Problem :: Reproduce the entries from their beginning through the line containing "(x=567, y=339)", including that line. Omit the pictures from your reproduction.

Screen grounding entries ::
►

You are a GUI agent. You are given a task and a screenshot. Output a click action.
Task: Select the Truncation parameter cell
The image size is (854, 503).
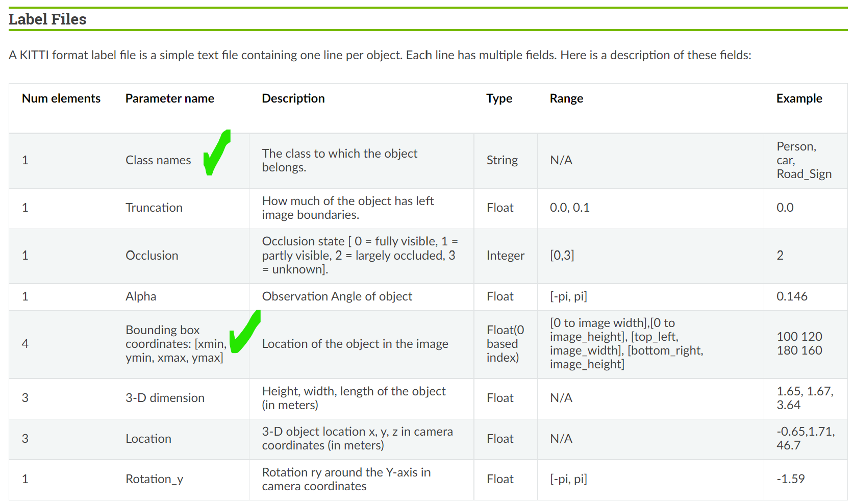(154, 208)
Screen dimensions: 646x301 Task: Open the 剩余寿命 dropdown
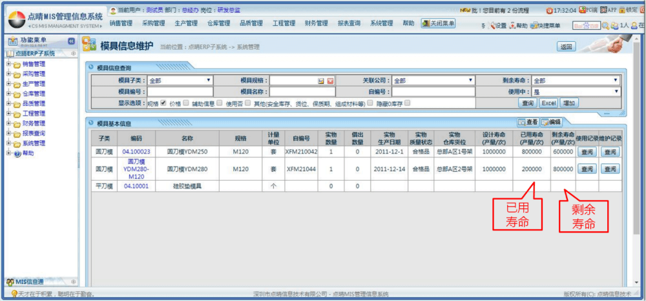click(575, 81)
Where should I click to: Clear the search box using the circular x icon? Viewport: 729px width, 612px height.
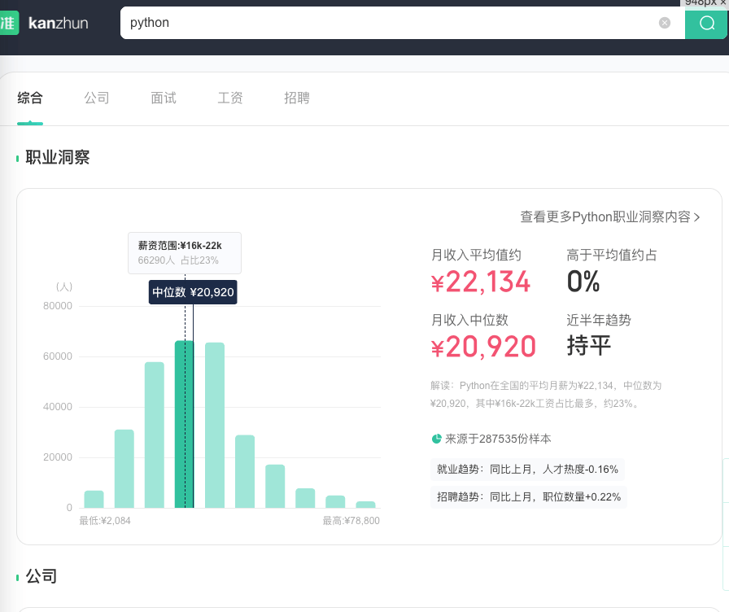[x=665, y=23]
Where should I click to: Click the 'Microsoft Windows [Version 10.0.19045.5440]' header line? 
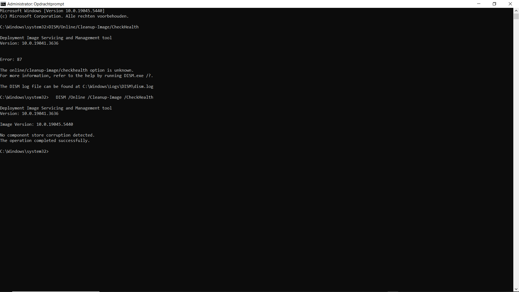[x=52, y=11]
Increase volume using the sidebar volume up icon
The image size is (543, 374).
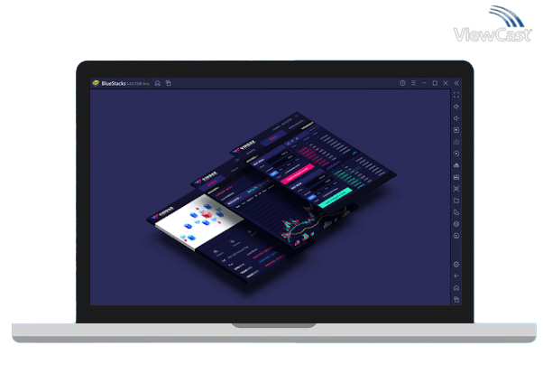pyautogui.click(x=456, y=107)

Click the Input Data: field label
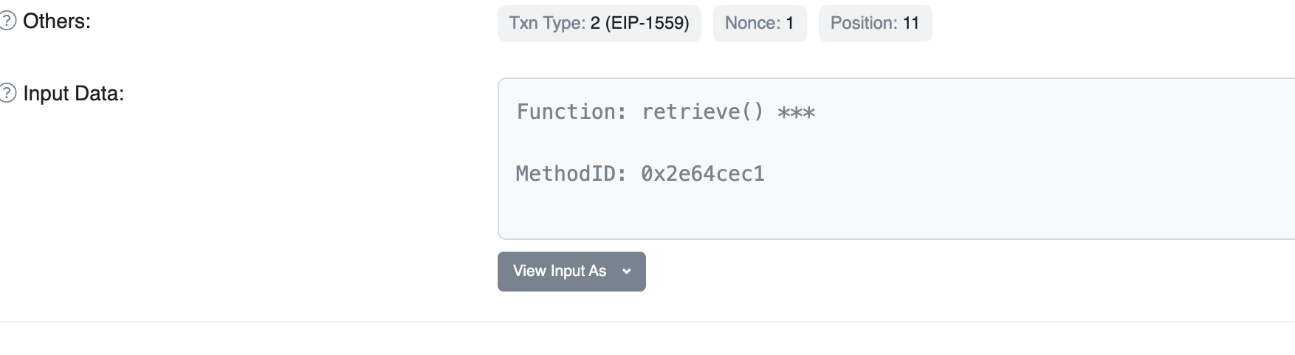74,94
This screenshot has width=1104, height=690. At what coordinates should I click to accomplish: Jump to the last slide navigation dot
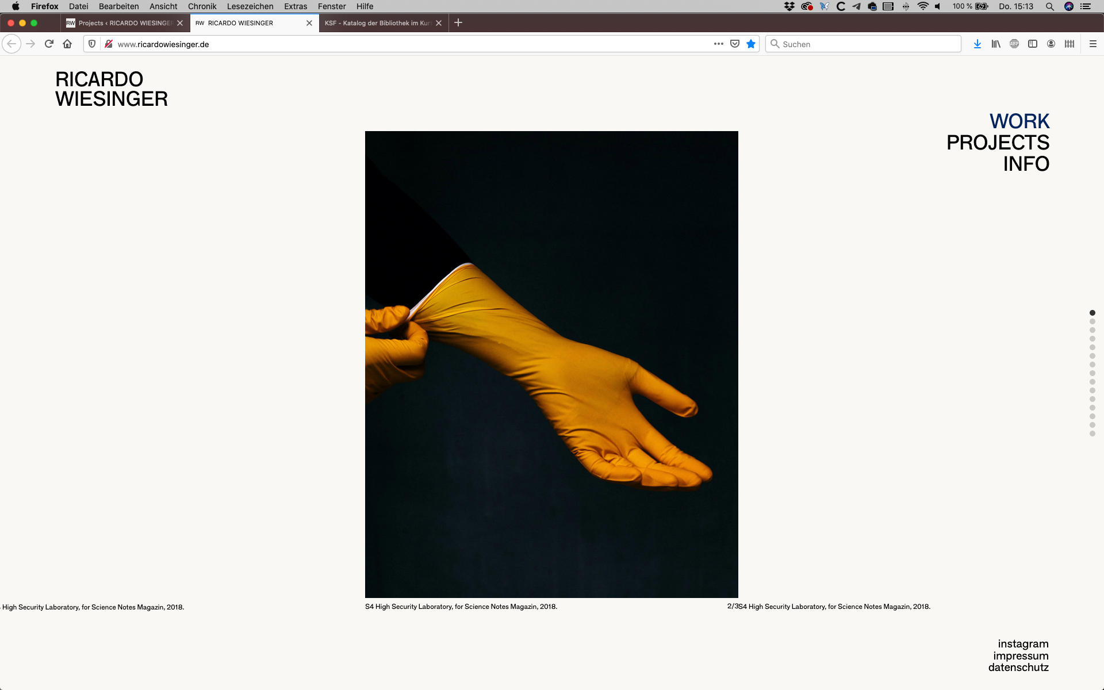point(1092,434)
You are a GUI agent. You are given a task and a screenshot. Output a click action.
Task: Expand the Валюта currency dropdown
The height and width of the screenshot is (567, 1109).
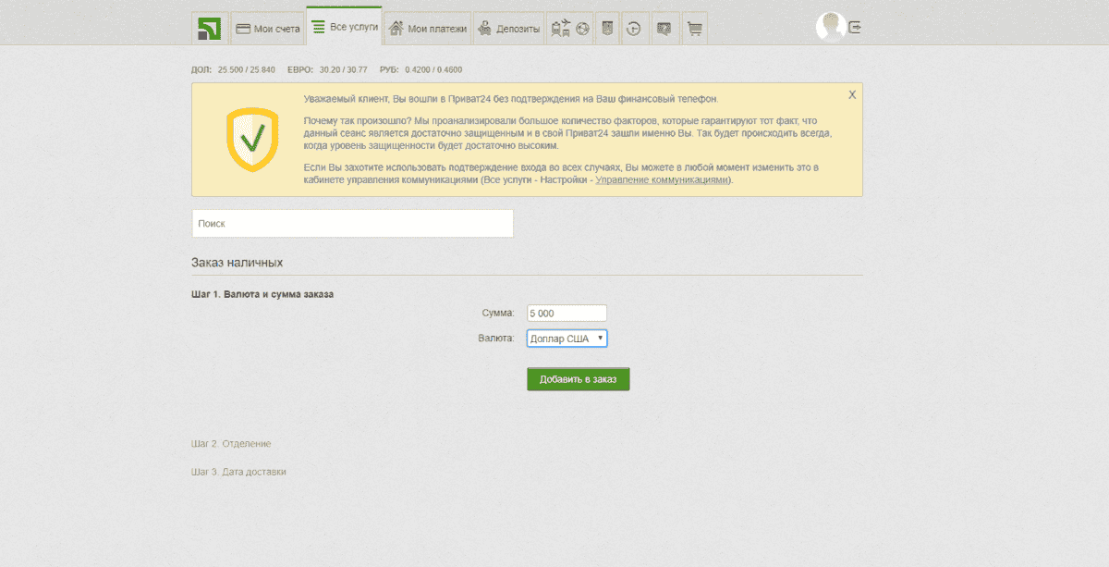(x=567, y=339)
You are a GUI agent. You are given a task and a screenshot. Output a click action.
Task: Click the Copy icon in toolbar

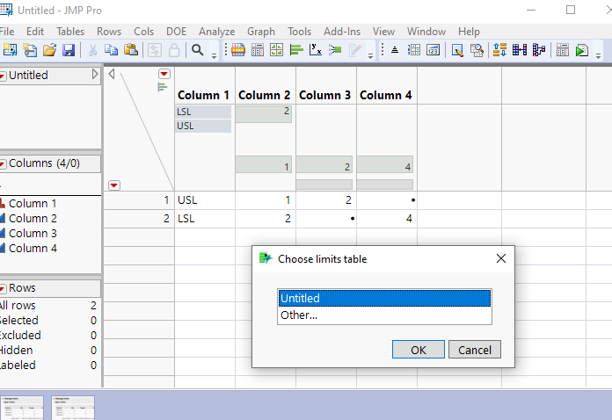tap(112, 50)
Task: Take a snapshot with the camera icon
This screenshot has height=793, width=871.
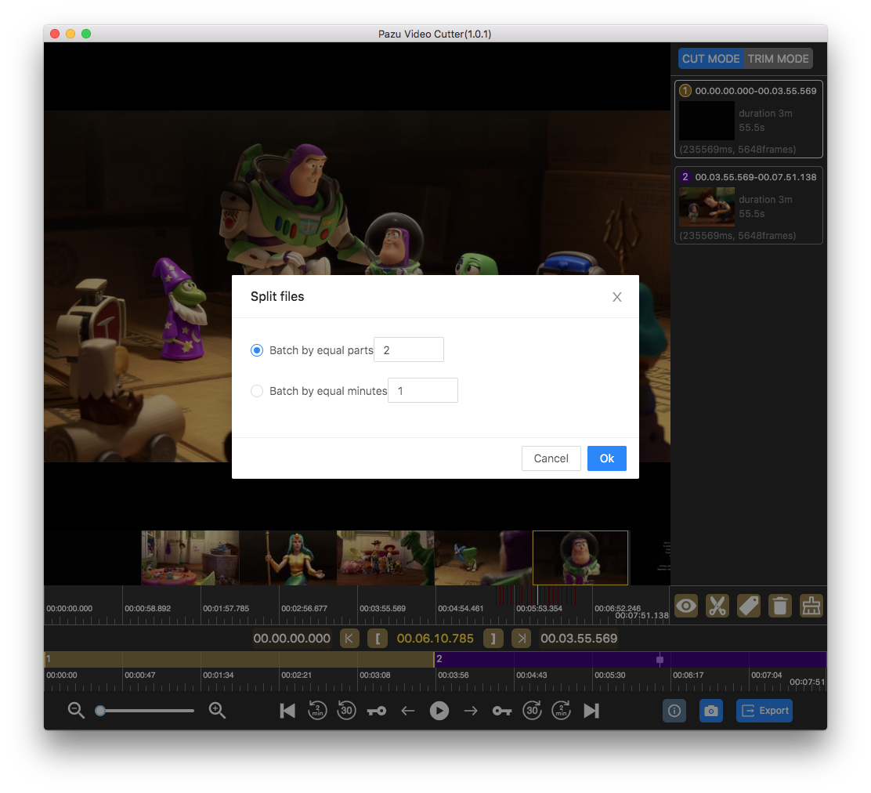Action: click(x=710, y=711)
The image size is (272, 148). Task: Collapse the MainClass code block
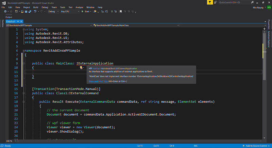point(23,63)

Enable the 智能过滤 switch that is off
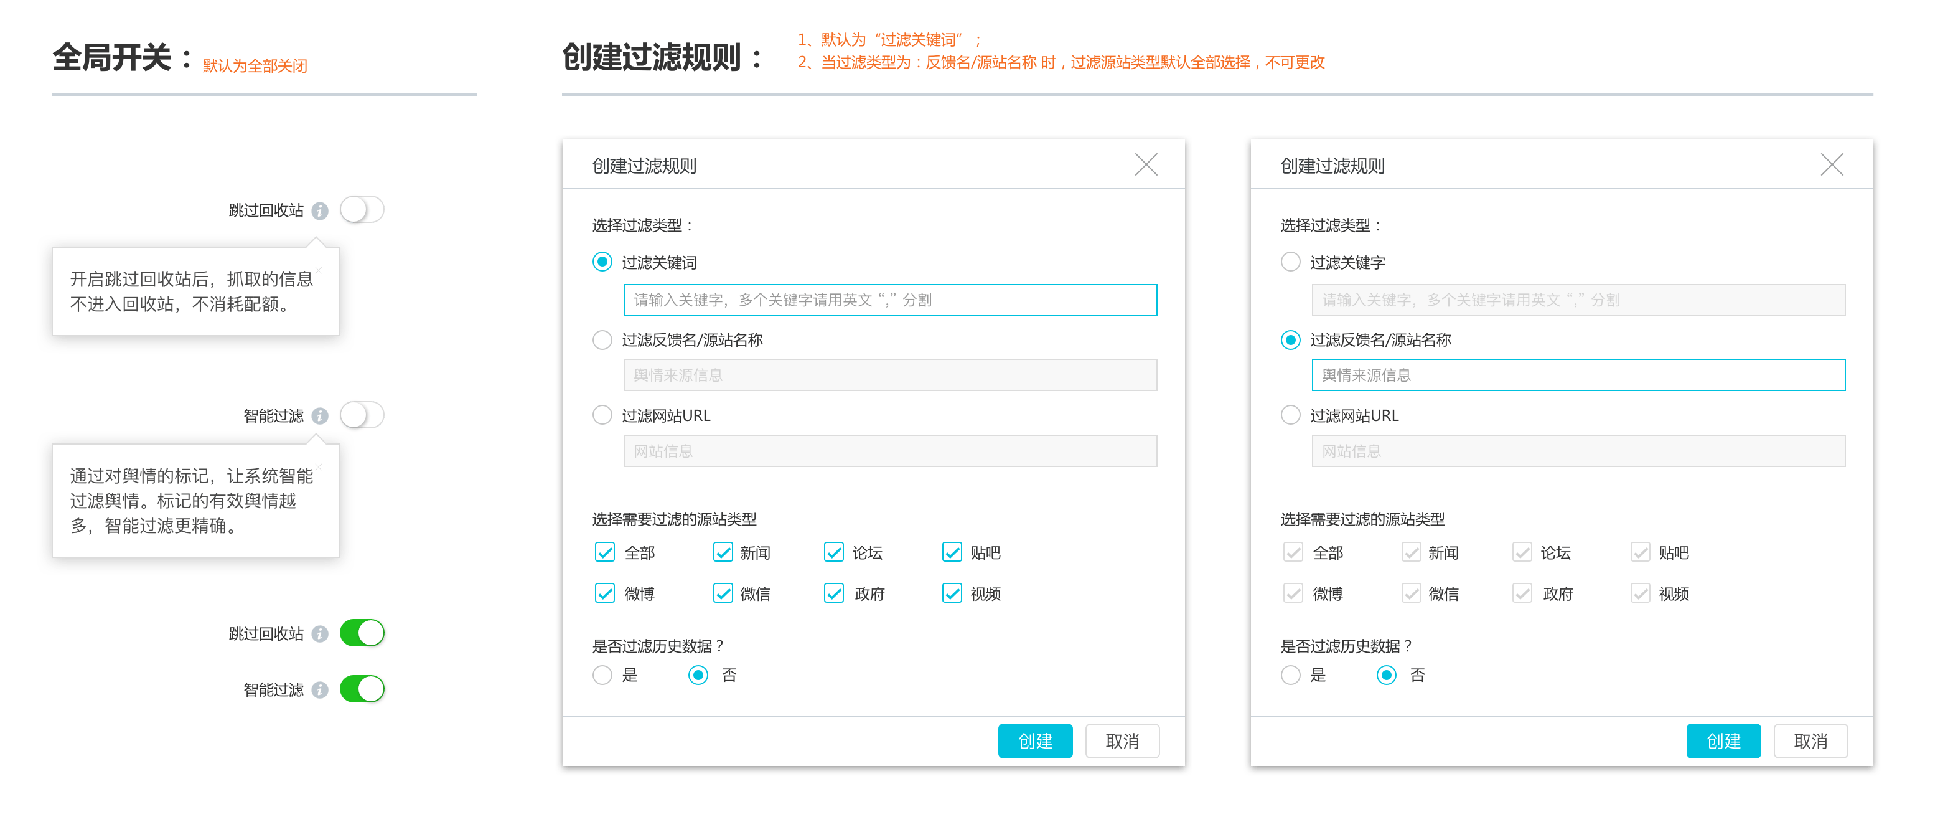point(362,416)
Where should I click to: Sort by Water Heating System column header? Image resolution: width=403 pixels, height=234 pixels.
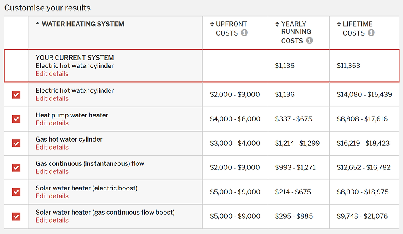coord(83,24)
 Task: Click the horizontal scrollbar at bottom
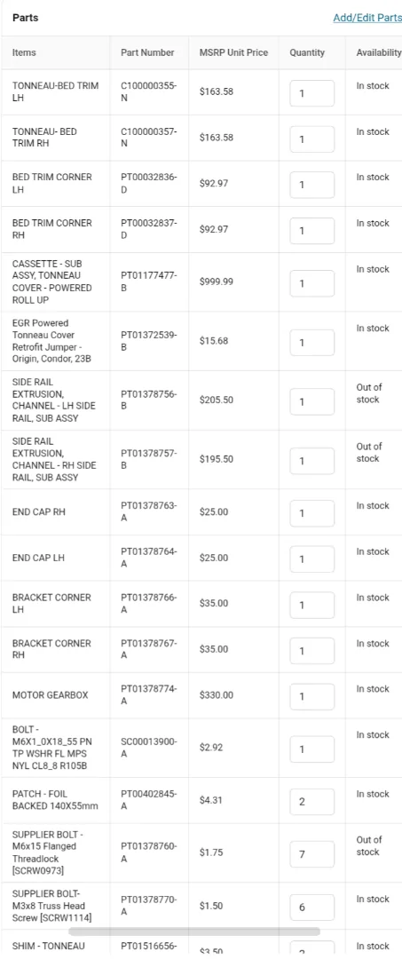194,931
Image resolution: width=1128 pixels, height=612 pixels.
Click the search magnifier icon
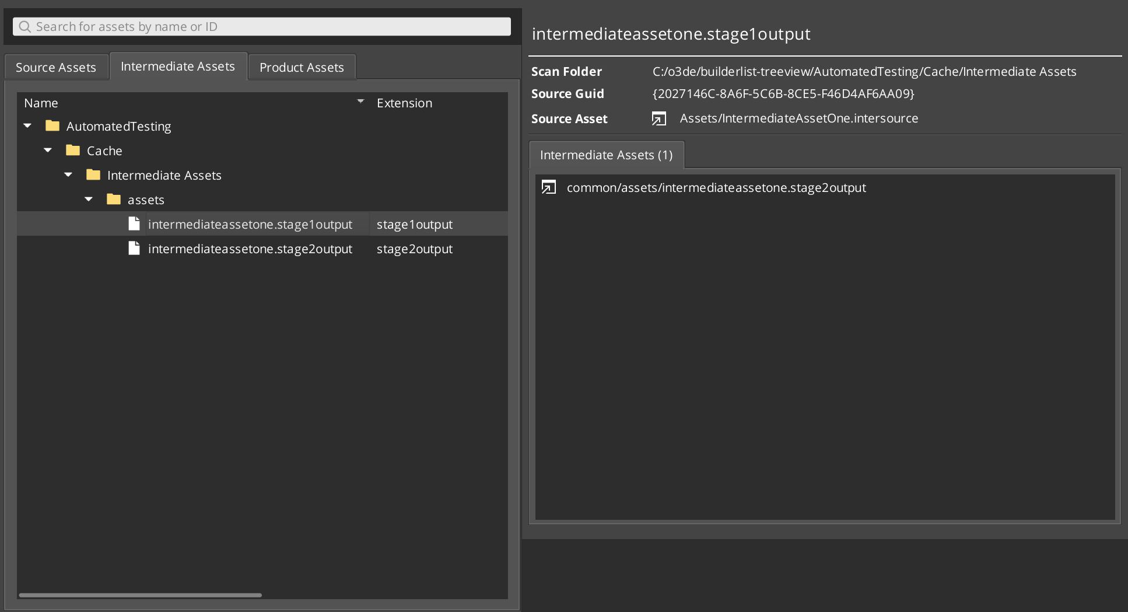pyautogui.click(x=24, y=26)
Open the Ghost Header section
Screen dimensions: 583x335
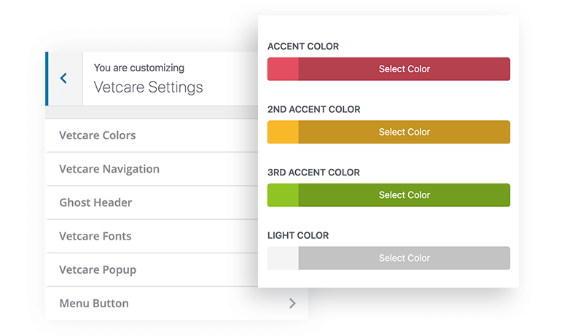click(x=152, y=202)
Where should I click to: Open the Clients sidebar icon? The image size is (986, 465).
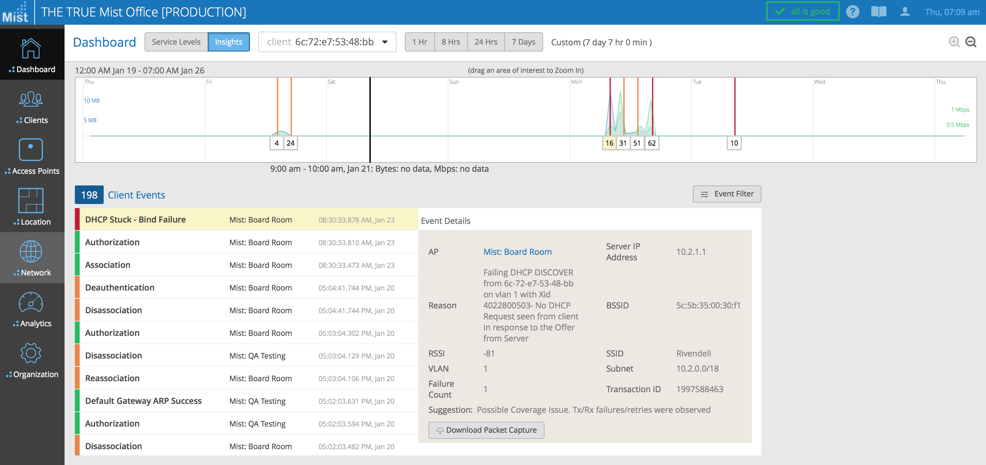point(31,99)
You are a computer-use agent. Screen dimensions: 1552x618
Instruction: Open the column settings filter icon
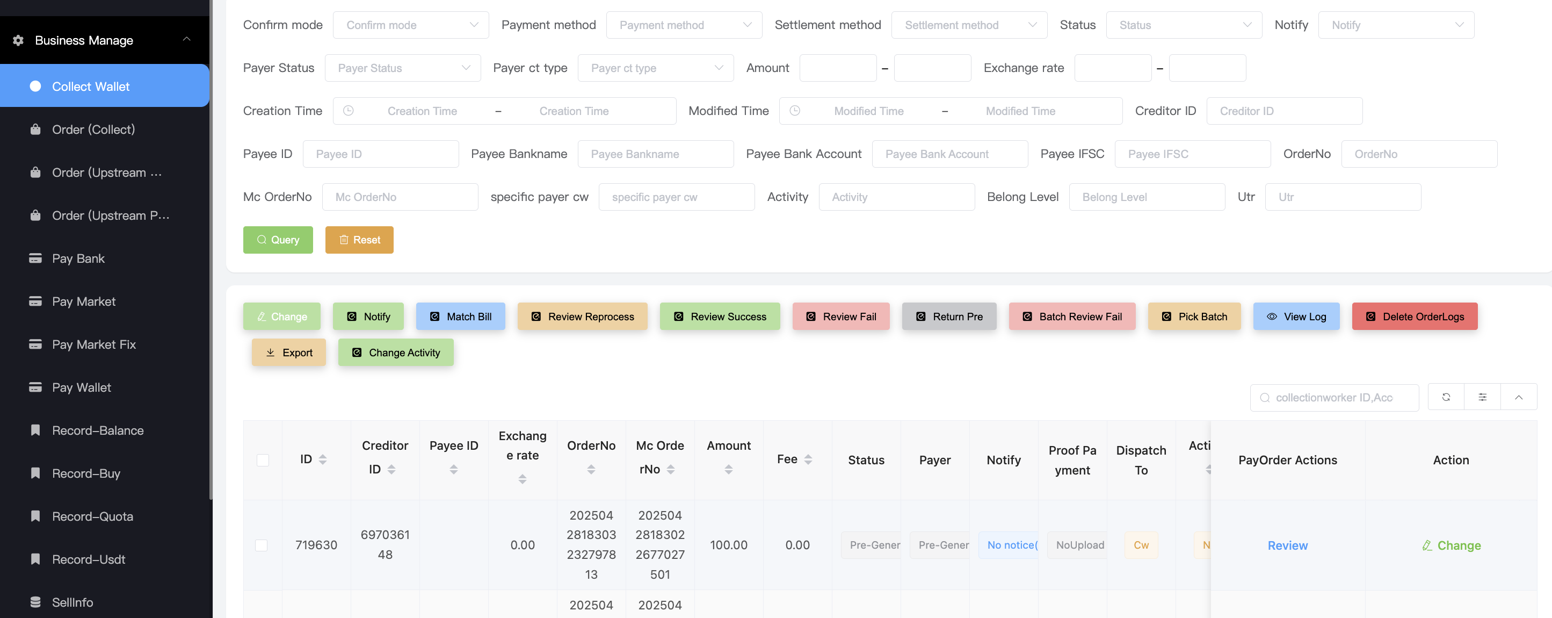point(1482,397)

◄

Answer to the task ::
You are a GUI agent. You are given a task and a screenshot. Output a click action.
Task: Select the Truncation parameter cell
The image size is (854, 503).
(154, 208)
Screen dimensions: 646x301 Task: Open the 剩余寿命 dropdown
click(575, 81)
Where should I click to: Clear the search box using the circular x icon? Viewport: 729px width, 612px height.
[x=665, y=23]
Where should I click to: Click the 'Microsoft Windows [Version 10.0.19045.5440]' header line? 
[x=52, y=11]
Increase volume using the sidebar volume up icon
The image size is (543, 374).
pyautogui.click(x=456, y=107)

Click the Input Data: field label
74,94
This screenshot has width=1104, height=690. At what coordinates should I click to accomplish: Jump to the last slide navigation dot
point(1092,434)
You are a GUI agent. You are given a task and a screenshot. Output a click action.
Task: Expand the Валюта currency dropdown
The height and width of the screenshot is (567, 1109).
(x=567, y=339)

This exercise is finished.